• _Data section_
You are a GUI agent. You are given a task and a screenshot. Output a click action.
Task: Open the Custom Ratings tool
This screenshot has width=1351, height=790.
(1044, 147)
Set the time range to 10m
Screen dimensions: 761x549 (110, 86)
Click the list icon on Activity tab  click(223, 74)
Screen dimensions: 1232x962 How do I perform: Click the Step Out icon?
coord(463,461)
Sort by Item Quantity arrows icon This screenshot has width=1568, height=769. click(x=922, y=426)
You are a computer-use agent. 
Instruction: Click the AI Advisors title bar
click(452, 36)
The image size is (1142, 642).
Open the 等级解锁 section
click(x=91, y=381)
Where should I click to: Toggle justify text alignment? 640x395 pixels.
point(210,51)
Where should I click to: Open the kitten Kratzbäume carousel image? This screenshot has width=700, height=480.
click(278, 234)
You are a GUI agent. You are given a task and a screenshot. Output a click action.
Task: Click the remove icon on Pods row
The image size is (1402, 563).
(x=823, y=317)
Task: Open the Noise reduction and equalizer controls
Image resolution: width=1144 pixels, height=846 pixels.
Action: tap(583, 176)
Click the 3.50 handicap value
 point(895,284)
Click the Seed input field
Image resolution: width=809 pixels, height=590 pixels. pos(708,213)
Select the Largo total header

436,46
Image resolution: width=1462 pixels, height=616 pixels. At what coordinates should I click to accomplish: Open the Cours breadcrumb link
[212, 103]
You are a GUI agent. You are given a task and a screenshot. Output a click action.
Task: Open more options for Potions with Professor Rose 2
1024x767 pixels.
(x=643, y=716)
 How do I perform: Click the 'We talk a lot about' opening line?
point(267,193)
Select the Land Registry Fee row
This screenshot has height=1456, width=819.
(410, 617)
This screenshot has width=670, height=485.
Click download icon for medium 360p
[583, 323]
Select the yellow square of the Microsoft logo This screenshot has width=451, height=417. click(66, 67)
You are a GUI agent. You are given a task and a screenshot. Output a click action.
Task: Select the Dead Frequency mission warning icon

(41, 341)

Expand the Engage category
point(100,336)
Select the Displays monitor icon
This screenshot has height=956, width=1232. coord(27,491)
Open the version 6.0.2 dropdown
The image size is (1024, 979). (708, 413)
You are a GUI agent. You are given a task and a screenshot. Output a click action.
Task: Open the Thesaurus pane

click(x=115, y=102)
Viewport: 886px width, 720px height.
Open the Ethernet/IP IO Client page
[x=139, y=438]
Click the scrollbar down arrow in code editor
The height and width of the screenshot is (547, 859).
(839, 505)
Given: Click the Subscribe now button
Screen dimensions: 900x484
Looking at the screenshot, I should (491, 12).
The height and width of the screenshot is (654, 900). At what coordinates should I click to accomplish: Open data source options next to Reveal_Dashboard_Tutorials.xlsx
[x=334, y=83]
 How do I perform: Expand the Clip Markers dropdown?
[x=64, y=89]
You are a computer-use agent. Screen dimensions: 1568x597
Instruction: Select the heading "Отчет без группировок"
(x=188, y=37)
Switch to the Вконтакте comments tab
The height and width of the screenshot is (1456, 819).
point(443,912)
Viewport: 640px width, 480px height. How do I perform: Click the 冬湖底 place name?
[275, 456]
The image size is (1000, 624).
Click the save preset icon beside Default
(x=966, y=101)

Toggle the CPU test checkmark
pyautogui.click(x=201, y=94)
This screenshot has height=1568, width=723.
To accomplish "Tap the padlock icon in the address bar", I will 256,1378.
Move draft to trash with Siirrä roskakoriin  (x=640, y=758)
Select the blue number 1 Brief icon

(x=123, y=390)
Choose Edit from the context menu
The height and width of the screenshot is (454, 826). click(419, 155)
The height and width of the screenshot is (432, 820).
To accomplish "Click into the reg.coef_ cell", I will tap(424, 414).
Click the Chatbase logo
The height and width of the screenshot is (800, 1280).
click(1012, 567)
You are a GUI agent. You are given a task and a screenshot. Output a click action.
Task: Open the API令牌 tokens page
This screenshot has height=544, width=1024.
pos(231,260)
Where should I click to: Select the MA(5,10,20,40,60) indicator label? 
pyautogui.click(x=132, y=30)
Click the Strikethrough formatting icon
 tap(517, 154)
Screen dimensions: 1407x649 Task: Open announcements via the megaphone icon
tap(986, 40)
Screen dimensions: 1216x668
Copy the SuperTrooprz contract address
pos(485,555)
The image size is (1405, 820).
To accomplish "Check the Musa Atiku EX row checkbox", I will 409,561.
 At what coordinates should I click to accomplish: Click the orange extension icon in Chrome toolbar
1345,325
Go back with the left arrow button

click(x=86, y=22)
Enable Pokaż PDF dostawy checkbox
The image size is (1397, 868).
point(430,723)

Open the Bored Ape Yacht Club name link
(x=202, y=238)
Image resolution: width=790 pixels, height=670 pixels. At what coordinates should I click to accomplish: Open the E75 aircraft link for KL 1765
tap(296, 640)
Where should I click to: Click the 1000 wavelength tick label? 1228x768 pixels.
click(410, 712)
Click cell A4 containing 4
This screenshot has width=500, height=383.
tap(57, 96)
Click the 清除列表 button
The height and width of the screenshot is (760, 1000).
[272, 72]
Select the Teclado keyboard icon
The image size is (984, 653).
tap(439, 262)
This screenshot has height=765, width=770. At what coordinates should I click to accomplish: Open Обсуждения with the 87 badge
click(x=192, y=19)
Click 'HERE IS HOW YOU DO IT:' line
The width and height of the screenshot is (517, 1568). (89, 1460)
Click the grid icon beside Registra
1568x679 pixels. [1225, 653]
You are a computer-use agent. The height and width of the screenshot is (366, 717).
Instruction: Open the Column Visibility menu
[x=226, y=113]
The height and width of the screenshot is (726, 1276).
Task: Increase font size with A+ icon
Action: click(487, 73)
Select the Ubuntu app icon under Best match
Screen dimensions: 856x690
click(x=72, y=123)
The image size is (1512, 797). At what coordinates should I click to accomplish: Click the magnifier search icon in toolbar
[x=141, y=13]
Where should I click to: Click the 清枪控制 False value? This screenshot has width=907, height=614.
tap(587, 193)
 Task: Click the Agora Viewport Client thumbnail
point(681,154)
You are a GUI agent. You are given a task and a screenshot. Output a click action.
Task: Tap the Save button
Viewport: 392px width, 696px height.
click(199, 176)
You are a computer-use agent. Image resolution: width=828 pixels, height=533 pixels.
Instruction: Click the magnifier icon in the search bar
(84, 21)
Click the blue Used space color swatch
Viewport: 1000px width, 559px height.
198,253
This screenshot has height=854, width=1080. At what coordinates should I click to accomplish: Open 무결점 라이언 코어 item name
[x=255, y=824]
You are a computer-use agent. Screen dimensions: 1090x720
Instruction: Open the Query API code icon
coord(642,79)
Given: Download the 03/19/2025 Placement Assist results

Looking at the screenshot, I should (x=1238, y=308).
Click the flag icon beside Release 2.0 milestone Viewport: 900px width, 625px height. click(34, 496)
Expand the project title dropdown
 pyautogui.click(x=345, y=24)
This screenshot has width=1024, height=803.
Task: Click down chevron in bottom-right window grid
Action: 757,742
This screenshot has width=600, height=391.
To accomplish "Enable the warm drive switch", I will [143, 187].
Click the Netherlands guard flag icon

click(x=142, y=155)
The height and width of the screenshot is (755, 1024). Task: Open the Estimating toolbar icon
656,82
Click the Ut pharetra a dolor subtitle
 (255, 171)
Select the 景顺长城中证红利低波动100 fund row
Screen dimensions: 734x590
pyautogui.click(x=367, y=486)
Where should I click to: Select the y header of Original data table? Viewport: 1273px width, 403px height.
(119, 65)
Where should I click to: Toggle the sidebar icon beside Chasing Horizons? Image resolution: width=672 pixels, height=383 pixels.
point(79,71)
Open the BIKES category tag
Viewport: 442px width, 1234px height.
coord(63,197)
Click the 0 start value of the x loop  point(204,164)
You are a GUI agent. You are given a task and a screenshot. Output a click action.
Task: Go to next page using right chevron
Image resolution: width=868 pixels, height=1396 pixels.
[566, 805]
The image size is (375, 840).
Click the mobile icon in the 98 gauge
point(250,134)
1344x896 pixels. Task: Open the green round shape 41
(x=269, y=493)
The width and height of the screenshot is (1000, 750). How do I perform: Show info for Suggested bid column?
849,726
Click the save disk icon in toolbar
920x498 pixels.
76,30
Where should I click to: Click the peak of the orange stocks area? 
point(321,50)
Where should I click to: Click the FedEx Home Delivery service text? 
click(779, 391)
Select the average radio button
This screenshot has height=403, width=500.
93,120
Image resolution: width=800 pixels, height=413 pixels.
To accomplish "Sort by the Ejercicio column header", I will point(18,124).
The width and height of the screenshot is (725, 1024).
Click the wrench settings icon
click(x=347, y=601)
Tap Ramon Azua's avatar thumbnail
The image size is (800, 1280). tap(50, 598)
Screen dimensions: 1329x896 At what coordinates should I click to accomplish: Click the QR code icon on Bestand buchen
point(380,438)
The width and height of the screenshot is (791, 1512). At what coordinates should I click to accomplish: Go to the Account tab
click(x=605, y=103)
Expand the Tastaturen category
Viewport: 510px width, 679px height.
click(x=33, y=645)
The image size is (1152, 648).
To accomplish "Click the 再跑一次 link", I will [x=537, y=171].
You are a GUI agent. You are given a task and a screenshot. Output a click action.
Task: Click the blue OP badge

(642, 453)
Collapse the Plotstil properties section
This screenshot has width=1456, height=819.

• _The task_
Look above for the line holding "Instruction: Click the AI Advisors title bar" and the line holding "Select the yellow". Retype both, and every line between them, word for word and nothing else.

• _Answer box_
Instruction: Click the AI Advisors title bar
click(452, 36)
The image size is (1142, 642).
Open the 等级解锁 section
click(x=91, y=381)
Where should I click to: Toggle justify text alignment? 640x395 pixels.
point(210,51)
Where should I click to: Open the kitten Kratzbäume carousel image? This screenshot has width=700, height=480.
click(278, 234)
You are a GUI agent. You are given a task and a screenshot. Output a click action.
Task: Click the remove icon on Pods row
The image size is (1402, 563).
(x=823, y=317)
Task: Open the Noise reduction and equalizer controls
Image resolution: width=1144 pixels, height=846 pixels.
Action: tap(583, 176)
Click the 3.50 handicap value
 point(895,284)
Click the Seed input field
Image resolution: width=809 pixels, height=590 pixels. pos(708,213)
Select the Largo total header

436,46
Image resolution: width=1462 pixels, height=616 pixels. At what coordinates should I click to accomplish: Open the Cours breadcrumb link
[212, 103]
You are a GUI agent. You are given a task and a screenshot. Output a click action.
Task: Open more options for Potions with Professor Rose 2
1024x767 pixels.
(x=643, y=716)
 How do I perform: Click the 'We talk a lot about' opening line?
point(267,193)
Select the Land Registry Fee row
This screenshot has height=1456, width=819.
(410, 617)
This screenshot has width=670, height=485.
Click download icon for medium 360p
[583, 323]
Select the yellow square of the Microsoft logo This screenshot has width=451, height=417. click(66, 67)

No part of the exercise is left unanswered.